╭─ Material for this task

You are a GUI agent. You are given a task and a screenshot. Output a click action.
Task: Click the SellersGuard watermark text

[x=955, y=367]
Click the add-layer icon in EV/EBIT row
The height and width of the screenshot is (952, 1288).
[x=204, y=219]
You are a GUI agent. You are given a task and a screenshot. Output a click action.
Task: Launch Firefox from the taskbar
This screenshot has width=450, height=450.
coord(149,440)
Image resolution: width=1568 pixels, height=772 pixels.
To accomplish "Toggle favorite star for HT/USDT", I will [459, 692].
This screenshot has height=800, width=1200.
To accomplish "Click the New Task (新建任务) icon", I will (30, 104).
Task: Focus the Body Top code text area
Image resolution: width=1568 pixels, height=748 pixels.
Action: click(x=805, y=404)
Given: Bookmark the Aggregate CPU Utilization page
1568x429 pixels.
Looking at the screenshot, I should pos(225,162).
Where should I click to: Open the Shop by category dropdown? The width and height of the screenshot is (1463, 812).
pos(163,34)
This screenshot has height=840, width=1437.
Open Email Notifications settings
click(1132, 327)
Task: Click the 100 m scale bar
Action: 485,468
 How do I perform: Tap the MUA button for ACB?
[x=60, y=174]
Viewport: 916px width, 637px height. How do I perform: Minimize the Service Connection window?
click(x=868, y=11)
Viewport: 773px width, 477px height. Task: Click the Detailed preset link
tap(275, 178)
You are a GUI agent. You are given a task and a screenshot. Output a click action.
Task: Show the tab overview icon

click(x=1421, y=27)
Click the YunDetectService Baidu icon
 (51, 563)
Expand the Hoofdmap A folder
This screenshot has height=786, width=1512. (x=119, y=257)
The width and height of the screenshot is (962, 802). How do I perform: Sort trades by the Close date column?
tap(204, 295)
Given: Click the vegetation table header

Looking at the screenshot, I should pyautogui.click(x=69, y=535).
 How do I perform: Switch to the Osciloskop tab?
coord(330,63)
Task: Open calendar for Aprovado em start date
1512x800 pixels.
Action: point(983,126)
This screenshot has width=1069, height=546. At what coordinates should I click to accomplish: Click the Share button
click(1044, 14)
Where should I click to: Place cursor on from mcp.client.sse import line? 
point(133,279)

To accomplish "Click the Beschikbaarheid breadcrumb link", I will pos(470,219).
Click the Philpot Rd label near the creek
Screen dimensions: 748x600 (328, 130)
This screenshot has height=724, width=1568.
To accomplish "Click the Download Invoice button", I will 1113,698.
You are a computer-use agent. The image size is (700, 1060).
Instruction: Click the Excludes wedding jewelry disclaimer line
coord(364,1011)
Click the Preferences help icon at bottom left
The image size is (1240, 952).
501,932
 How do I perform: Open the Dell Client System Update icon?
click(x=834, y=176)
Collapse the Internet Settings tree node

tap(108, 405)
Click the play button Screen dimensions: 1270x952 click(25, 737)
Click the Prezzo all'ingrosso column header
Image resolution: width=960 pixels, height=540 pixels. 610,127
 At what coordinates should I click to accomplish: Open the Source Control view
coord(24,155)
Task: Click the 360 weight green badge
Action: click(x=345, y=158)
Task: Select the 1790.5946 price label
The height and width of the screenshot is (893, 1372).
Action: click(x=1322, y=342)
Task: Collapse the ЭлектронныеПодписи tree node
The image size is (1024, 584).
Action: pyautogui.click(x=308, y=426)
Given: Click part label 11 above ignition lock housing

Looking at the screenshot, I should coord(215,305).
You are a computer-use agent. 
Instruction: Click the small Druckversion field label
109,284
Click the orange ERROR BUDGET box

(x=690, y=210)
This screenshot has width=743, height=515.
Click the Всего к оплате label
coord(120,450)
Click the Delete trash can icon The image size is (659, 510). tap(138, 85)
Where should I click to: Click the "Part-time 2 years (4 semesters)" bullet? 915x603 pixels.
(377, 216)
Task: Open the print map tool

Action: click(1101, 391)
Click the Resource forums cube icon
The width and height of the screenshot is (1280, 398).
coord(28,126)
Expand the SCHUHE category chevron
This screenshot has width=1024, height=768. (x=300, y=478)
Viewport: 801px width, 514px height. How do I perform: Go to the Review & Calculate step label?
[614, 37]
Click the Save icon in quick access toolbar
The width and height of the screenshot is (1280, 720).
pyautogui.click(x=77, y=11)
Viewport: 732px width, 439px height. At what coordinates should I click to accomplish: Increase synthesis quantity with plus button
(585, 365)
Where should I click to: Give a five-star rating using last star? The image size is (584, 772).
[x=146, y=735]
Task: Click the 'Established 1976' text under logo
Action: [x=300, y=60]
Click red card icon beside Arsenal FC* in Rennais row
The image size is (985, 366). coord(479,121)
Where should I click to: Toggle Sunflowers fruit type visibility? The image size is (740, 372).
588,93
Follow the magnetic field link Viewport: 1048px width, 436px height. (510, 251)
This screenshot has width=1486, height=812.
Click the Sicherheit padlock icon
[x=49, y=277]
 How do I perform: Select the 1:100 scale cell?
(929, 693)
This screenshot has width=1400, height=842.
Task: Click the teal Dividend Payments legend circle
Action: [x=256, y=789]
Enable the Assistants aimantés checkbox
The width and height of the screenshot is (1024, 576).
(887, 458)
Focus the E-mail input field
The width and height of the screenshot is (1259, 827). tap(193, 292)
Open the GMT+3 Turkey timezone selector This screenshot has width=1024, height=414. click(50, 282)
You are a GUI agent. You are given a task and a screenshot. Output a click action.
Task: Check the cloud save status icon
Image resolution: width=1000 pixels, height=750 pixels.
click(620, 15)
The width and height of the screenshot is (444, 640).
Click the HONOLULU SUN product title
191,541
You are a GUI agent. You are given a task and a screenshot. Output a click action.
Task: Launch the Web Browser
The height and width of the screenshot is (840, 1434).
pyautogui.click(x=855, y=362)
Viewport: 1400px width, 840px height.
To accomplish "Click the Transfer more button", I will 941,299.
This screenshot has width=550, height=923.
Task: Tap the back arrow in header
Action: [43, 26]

╰─

Pick out every line of the records above that contains the word "text", matching capital and lowercase letters exactly, and copy each of those lines.

→ Finished answer
Task: Click the SellersGuard watermark text
Task: Focus the Body Top code text area
Task: Click the 'Established 1976' text under logo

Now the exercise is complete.